Ahora no hay nadie por la calle, todas las luces de todos los edificios están encendidas. El corazón me late más de prisa. He aparcado lejos, pero el puto amo corre, vuela, se desplaza como la nieve al viento. Y es entonces cuando escucho el grito, el quejido, un lamento de mujer. De un portal a oscuras emerge una mujer pequeña, morena, de pelo largo y demacrada hasta tener una cara de pájaro. Se agarra el vientre como si la hubiesen apuñalado. Está preñada.
Joder, tengo que acercarme. Me acerco, es una puta, sin duda.
Una puta preñada a punto de parir.

Y dónde le pillo un taxi, y dónde encuentro a alguien que la lleve al hospital. Puta mierda, yo mismo la llevo. La subo al coche y salgo a toda hostia para llevarla al hospital. Tranquila, no pasa nada tía, yo te llevo. ¿Cómo te llamas? María. Se llama María ¡Y yo Jóse, no te digo! Si tienes un niño le pones Jesús ¿vale? Joder qué subidón me está dando; el pecho se me conmueve y siento amor por la puta preñada. Y por todos los Jesusitos del mundo. María sonríe, está sola. No tiene familia en España, todos están en Santo Domingo. ¿Y el padre? Ella intenta sonreír. Ya, solo a mí se ocurren esas preguntas.

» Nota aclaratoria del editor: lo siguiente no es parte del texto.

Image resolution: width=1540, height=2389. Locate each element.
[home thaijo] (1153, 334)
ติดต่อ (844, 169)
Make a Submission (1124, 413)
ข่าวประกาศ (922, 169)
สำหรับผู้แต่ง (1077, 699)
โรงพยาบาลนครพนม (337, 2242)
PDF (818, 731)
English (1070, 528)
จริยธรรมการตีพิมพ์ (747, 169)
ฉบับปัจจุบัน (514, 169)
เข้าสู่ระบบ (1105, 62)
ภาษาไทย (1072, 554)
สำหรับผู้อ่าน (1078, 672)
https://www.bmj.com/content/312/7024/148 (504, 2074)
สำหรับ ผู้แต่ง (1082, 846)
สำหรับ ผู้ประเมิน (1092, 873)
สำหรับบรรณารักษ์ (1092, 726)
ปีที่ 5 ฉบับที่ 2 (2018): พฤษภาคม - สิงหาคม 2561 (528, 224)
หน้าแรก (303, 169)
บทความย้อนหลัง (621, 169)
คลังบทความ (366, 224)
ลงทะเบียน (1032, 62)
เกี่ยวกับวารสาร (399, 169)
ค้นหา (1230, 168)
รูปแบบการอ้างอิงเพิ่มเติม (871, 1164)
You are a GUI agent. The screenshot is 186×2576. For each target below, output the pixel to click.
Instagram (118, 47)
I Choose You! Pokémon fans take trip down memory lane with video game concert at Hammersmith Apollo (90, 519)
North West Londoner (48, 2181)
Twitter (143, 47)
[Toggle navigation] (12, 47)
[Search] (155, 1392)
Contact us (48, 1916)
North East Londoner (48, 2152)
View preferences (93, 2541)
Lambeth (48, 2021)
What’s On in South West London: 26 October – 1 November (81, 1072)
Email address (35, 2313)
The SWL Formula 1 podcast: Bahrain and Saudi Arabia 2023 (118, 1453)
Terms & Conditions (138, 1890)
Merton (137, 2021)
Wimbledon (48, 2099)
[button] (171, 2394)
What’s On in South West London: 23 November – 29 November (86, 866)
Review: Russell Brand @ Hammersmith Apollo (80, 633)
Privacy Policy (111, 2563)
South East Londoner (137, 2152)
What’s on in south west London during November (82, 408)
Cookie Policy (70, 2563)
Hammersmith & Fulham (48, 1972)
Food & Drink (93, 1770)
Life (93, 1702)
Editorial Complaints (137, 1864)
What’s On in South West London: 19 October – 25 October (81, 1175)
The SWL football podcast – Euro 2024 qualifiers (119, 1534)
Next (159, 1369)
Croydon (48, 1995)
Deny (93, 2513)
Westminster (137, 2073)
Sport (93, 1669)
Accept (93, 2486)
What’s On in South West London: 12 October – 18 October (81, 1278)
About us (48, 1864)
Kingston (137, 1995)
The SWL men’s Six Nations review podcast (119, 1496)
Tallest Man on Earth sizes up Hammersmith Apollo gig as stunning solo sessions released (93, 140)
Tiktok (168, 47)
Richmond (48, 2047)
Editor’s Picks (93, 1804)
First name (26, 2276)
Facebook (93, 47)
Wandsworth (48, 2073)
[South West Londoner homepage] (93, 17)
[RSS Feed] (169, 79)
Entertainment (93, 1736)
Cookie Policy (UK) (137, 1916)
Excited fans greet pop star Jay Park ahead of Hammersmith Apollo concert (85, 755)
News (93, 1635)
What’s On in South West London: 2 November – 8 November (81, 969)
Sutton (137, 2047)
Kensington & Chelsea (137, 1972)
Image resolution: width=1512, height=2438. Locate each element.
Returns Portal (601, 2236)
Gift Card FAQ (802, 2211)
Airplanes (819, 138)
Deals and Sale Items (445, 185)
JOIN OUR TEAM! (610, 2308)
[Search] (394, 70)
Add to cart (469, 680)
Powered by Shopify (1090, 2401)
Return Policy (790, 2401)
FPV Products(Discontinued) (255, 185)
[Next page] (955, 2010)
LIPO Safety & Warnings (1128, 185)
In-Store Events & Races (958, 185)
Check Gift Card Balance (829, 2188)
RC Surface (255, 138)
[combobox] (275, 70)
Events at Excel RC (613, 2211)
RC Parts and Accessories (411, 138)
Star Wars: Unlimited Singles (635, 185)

En la Paz no había apenas nadie, dos enfermeros sacan una silla de ruedas. La suben. A mí me entran en volandas, y sin preguntarme si quiero entrar ni quién soy me ponen una bata y me hacen ver aquella escena natural de meados, mierda y niño surgiendo amoratado y cubierto de una manteca blanquecina; veo nacer a Jesús, porque es un niño el que nace.
El 24 de diciembre, cuando murió Jesús, nació Jesús. María me aseguró que así se llamaría.

Yo me fui, olvidé pedirle a María su número de móvil. Y cuando volví de darme el homenaje, dos días después, María ya no estaba. Solo aquel mismo olor a hospital, que como las dos caras de una misma moneda siempre te abofetea con la vida o con la muerte.